INSTRUCTIONS:
1. According to the travel nursing article, how long do most travel nurse assignments last?
2. Translate this sentence from the travel nursing article into German: "Travel nurses make positive impacts on hospitals."
3. Carry on the travel nursing article after its last sentence, matching its tone and style.

(PROVIDED PASSAGE Opens)

Travel Nursing 101: What Do Travel Nurses Do?
By Melissa Mills, RN, BSN, CCM, MHA
Have you ever wondered, “What do travel nurses do?”
Not to be confused with nurses who go to patients’ homes, travel nurses work in a specific facility on one unit for a limited amount of time.
Most travel nurse assignments range between 4 and 13 weeks.
During this time, the travel nurse works alongside the hospital’s regular nursing staff. Assignments may be in large teaching university hospitals, small rural community facilities and anything in between.
If you’ve considered a career as a travel nurse, there are a few things you should know to before you embark on your travel nursing journey.
How Does Travel Nursing Work?
Travel nurses care for patients. Andrew Craig, travel nurse, blogger, podcaster and advocate for traveling healthcare professionals offers this insight:
“It’s our job to quickly adapt and mesh with the culture of the unit and the hospital. Being a team player and having a desire to work with others is one of the best ways to provide excellent patient care, which is the ultimate goal of travel nursing.”
Generally, travel nurses work with a recruiter to find an assignment that utilizes their current skills, challenges their growth and meets their personal needs. But, travel nurses don’t just offer care and move on to the next assignment.
They are an important part of the healthcare team at hospitals across the nation. They increase access to care, share their expertise, improve patient outcomes and decrease the effects of nurse burnout.
4 Important Things Travel Nurses Do
1. Increase Access to Care
Travel nurses make positive impacts on hospitals. The use of travel nurses has been shown to increase the quality of patient care and positively impact patient outcomes.
Assignments may begin during times of staffing shortages. In addition, travel nurses may be needed during seasonal fluctuations, hospital expansions, maternity leave, sick leave or holidays.
Because travel nurses perform the same nursing functions as the regular hospital nursing staff, they may work in specialty units and care for the same number of patients.

(PROVIDED PASSAGE Closes)
(ENTRIES PROVIDED Opens)

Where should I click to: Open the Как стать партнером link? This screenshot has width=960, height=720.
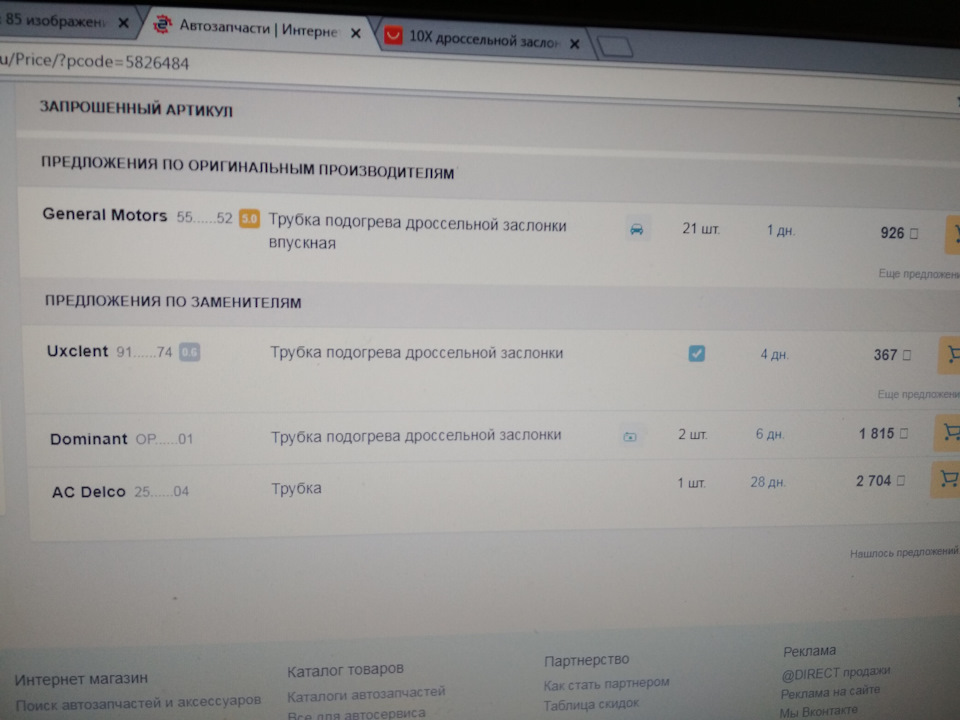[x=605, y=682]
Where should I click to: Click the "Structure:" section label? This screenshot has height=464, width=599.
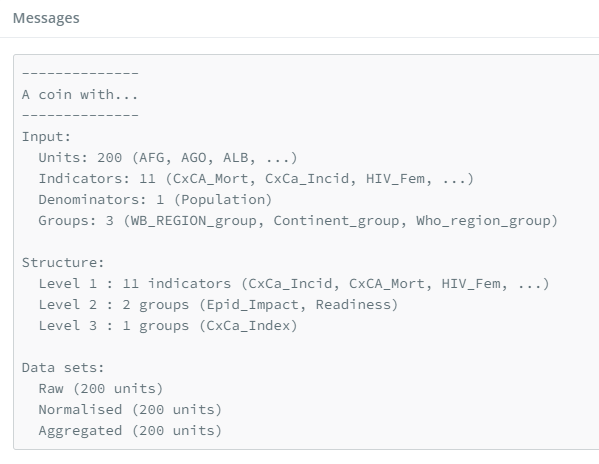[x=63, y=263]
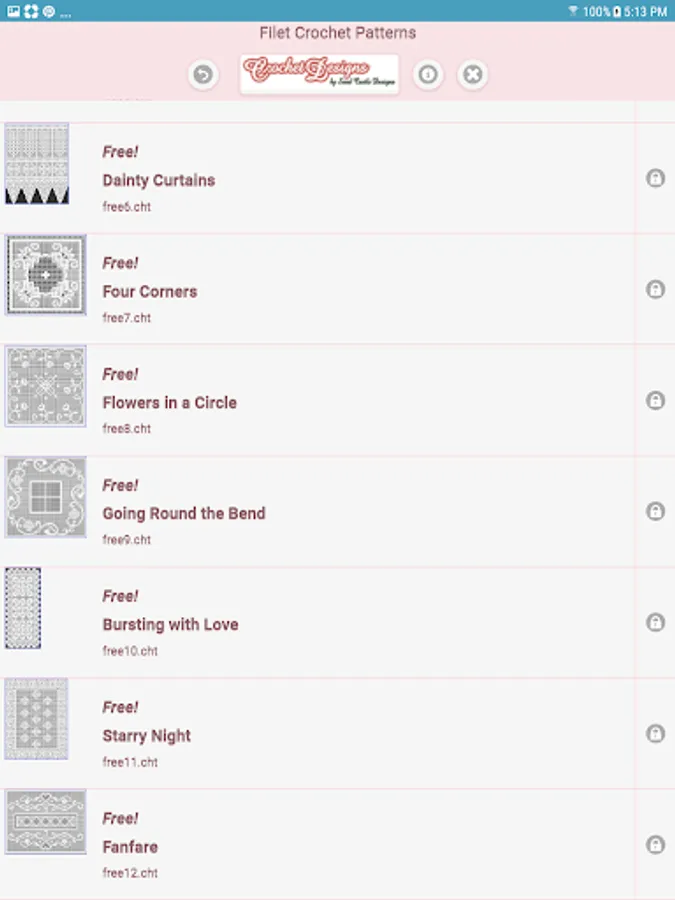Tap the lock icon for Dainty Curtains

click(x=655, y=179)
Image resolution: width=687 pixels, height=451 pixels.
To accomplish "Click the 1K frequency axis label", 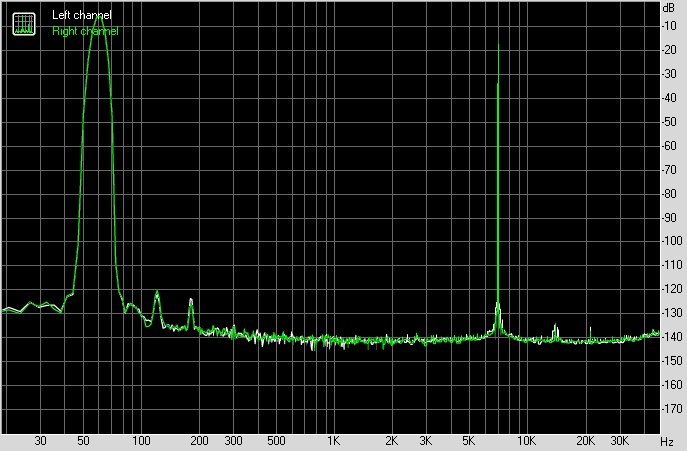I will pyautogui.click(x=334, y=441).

(ENTRIES PROVIDED Closes)

RESPONSES BY TASK:
1. Between 4 and 13 weeks.

2. Reisepflegekräfte wirken sich positiv auf Krankenhäuser aus.

3.
2. Share Unique Expertise
Travel nurses work across the country in various different settings. Therefore, they are continually learning from physicians and nurses and honing their skills.
Travel nurses provide a unique expertise and approach to care. They’re able to share what they’ve learned throughout their career with other nurses and staff members.
3. Improve Patient Outcomes
Quality of care and patient outcomes are top priorities for hospitals. During times of staffing shortages, hospitals rely on travel nurses to help meet patient outcomes and the overall mission of the hospital.
Nurses are the single largest healthcare provider in most hospitals. One study found that supplemental nursing staff, including travel nurses, make up 30 percent of the nursing workforce in the United States. Without them, care can’t be provided and outcomes will likely not be met.
4. Fight Nurse Burnout
Nurses who work in units where staffing shortages are the norm feel the effects of nurse burnout.
Travel nurses provide relief to staffing shortages and burnout. The regular hospital staff may be able to enjoy a better work-life balance while the travel nurse is present. Using travel nurses decreases the impact of the epidemic of nurse burnout.
The next time you are talking to a colleague and they question, “What do travel nurses do?” you will have the answers.
Travel nurses are an important member of the healthcare team that provides services in situations where patients risk being turned away.